Not necessarily. There was a big deal here in NYC last summer when a reporter for one of the local rags managed to "steal" the Empire State Building by filing a false conveyance with the county clerk. The deed was properly notarized, so the clerk accepted it for recording - which is exactly what they're supposed to do. The powers that be in NYC were not amused; I don't think that reporter will be pulling another stunt like that any time soon...
The point is that it's very easy to do this stuff, because there's not really a system in place to prevent it. Whether the fraudulent transaction will stand up in court is another story altogether.
| Reply by BrendaTx on 4/16/09 11:05am Msg #285286
Re: Why would she need to hire a lawyer?
>>>Anyway, this story doesn't really make sense. This poor lady wound up losing the property, purportedly, through nonpayment of taxes, and not through the fraud. <<<
Right, Pat. One way or the other she missed paying her taxes.
| Reply by sue_pa on 4/15/09 7:24pm Msg #285221
...Abraham said a thumbprint requirement might have deterred criminals posing as home sellers because they likely would not have wanted to leave behind evidence of their identities...
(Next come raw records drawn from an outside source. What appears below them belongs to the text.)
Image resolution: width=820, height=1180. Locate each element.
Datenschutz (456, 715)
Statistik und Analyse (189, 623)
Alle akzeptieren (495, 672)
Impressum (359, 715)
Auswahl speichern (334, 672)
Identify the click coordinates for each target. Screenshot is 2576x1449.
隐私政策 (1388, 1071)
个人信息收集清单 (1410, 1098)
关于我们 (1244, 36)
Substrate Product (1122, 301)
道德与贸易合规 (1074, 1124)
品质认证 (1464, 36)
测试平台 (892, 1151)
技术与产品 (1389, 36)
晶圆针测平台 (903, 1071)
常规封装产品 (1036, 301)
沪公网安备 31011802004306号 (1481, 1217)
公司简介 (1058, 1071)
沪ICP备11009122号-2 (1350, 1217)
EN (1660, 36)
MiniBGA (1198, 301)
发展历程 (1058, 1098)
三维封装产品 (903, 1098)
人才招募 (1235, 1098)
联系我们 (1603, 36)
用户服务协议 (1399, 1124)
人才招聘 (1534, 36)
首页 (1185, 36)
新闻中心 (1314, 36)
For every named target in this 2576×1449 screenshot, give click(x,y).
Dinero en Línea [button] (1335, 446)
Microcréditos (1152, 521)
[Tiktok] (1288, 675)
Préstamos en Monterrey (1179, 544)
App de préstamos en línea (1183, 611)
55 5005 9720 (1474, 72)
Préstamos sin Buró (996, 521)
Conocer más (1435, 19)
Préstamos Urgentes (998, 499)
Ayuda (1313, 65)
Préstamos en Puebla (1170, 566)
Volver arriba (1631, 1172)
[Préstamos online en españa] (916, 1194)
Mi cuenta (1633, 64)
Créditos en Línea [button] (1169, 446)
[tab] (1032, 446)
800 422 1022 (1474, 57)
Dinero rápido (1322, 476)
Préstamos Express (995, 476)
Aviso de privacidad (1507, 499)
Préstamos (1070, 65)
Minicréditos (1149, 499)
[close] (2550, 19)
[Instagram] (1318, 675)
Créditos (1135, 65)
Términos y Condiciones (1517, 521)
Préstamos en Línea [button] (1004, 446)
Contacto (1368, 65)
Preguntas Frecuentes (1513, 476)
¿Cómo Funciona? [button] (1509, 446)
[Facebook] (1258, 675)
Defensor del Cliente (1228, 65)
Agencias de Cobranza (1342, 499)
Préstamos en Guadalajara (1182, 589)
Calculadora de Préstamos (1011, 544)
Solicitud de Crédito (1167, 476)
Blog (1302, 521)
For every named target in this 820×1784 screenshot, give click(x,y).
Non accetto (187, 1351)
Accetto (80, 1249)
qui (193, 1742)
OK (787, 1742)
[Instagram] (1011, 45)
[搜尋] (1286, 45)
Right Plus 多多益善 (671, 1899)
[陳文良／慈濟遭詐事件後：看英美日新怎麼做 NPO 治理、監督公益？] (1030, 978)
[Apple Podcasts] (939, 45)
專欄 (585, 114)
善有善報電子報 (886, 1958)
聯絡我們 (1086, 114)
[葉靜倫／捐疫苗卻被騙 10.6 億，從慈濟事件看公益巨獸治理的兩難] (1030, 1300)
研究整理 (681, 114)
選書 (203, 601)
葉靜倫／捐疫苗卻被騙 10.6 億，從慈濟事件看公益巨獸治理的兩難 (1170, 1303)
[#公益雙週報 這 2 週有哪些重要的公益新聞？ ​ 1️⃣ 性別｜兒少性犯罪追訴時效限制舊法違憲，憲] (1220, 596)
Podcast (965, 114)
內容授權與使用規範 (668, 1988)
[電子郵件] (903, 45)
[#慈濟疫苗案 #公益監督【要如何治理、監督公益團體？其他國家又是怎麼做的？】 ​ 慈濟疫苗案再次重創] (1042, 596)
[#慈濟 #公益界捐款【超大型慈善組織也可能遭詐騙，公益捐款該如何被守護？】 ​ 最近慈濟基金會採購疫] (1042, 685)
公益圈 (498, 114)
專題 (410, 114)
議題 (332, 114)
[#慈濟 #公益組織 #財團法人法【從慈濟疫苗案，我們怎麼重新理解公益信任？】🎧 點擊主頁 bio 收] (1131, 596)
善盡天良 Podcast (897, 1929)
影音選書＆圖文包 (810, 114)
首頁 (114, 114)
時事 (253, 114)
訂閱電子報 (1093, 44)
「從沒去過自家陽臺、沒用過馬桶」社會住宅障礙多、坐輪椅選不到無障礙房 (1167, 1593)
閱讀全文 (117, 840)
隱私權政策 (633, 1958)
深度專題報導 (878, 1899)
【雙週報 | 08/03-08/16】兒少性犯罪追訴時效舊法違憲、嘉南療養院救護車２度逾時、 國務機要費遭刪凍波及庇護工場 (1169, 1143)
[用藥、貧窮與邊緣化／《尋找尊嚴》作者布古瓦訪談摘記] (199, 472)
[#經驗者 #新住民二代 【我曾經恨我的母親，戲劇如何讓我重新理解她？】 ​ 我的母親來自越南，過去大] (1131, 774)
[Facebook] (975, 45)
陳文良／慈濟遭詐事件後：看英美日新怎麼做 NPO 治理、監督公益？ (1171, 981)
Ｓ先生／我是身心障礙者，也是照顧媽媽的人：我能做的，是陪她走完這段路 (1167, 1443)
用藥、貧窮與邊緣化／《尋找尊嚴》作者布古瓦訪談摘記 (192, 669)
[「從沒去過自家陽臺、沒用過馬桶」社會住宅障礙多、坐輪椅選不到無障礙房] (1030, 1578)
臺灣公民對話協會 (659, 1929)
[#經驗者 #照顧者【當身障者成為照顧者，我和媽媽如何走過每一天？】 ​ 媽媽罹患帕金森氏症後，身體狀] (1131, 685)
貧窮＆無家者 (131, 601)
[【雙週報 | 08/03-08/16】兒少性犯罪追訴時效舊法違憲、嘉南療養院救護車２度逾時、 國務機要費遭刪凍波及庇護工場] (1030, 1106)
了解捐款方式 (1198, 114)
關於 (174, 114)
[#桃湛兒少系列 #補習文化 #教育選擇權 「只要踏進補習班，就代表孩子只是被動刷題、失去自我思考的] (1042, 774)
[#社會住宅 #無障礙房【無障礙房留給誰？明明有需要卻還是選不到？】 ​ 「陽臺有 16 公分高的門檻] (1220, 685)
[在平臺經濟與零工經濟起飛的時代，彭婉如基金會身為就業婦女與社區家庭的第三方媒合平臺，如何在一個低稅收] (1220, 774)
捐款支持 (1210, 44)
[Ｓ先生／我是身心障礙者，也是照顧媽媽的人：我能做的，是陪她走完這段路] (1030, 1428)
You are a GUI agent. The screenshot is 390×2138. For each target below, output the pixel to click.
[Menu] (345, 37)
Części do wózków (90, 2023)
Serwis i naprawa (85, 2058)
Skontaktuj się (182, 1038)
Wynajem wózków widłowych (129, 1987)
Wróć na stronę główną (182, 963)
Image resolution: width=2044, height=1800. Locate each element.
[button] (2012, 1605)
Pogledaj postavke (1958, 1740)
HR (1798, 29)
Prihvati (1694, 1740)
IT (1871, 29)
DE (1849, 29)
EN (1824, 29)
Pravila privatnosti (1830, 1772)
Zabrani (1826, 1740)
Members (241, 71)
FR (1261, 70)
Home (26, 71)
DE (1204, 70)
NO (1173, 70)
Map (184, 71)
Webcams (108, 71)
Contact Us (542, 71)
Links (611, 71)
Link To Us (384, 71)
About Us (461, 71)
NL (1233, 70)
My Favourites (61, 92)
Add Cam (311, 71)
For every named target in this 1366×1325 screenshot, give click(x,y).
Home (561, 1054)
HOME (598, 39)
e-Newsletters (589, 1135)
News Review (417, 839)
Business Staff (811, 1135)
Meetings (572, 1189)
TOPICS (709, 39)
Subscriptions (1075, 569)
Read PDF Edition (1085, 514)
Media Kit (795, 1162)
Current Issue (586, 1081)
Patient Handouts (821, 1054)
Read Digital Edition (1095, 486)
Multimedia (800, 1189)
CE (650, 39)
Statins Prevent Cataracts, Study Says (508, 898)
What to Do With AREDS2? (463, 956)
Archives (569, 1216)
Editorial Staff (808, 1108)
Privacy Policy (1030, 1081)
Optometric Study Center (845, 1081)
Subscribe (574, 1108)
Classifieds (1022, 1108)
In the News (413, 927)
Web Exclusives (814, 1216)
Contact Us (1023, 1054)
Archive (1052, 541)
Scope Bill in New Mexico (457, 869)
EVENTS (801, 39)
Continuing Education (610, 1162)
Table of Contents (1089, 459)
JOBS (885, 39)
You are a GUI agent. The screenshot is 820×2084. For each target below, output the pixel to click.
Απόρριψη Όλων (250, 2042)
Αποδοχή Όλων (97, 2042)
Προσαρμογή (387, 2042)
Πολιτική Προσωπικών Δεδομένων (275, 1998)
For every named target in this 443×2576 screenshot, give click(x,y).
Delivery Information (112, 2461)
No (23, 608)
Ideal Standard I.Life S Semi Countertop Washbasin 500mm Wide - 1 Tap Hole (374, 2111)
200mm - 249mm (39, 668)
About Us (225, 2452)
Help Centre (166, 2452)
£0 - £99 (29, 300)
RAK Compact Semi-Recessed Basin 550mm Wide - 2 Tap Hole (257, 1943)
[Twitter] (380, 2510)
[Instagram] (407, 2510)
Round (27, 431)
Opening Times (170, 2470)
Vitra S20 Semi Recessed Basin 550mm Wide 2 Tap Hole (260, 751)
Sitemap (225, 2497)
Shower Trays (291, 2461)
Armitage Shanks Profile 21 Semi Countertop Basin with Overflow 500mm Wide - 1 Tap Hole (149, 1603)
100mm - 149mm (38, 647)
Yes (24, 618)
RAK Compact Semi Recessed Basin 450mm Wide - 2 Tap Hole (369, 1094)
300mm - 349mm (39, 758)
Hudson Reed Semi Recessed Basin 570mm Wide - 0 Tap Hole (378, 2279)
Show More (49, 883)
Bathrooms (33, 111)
flawed thought process in this statement. If the notaries were willing participants, and the ones signing/forging the deeds were willing participants, why in the world does someone (Ms. DA) think that a smudged thumbprint somewhere would deter them?
Pat/IL - nonpayment of real estate taxes results in your property being sold by the county at tax sale ... we don't have the buyers/bonds/redemption periods/whatever I've read about in other states.
| Reply by CaliNotary on 4/15/09 7:49pm Msg #285224
Thanks for posting this
I just forwarded it to Notary ASAP, who got annoyed with me a couple of weeks ago because I wouldn't send a loose acknowledgment to a title company because they had printed grant deeds that had the notary wording split over 2 pages. The notarization was valid so I made them send the deeds to me to void the original notarization before I attached another acknowledgment.
These companies think we're just being difficult when we do stuff like this, they don't seem to care that we're doing it to protect ourselves and the borrowers. They'd rather we expose ourselves to god knows what kind of liabilities and the borrowers to god knows what kind of fraud, than be slightly inconvenienced on their end. It really kind of sickens me.
And of course I haven't been called by Notary ASAP since, 2 or 3 years of doing excellent work for them apparently means absolutely nothing if you dare to say 'NO". And I'm guessing me sending them the article isn't going to help matters, lol.
| Reply by JanetK_CA on 4/15/09 8:29pm Msg #285231
Great info...
Could you please provide us link or a source where this was published so we can give appropriate credit if passing this on to someone else. (E.g. the situation Cali was talking about.) Many thanks!
| Reply by SueW/Tn on 4/16/09 3:51am Msg #285264
It's an article I picked up from AP:
KATHY MATHESON Associated Press Writer 3:08 PM EDT, April 15, 2009
It's all over the internet, I googled "Philly notary crime" to backtrack though. I remember several years ago this same thing happening down in Florida where seniors were leaving their homes during the summer and coming back in the winter. A group of criminals started doing the same thing but they were obviously dumber because it didn't last long.
| Reply by JanetK_CA on 4/16/09 3:03pm Msg #285383
Thanks! Unbelievable low-lifes! grrrrr!! So sad... n/m
| Reply by bhb/VA on 4/16/09 11:57am Msg #285310
This article reads like an article from the XYZ newsletter or the emails they send out. Hmmmm....
| Reply by Mary Ellen Harvley on 5/3/09 11:58pm Msg #287185
I am sorry, but it's a sad sad world we live in if this ladies home and all the others, were not returned to them.
Something is seriously wrong with this picture!!!!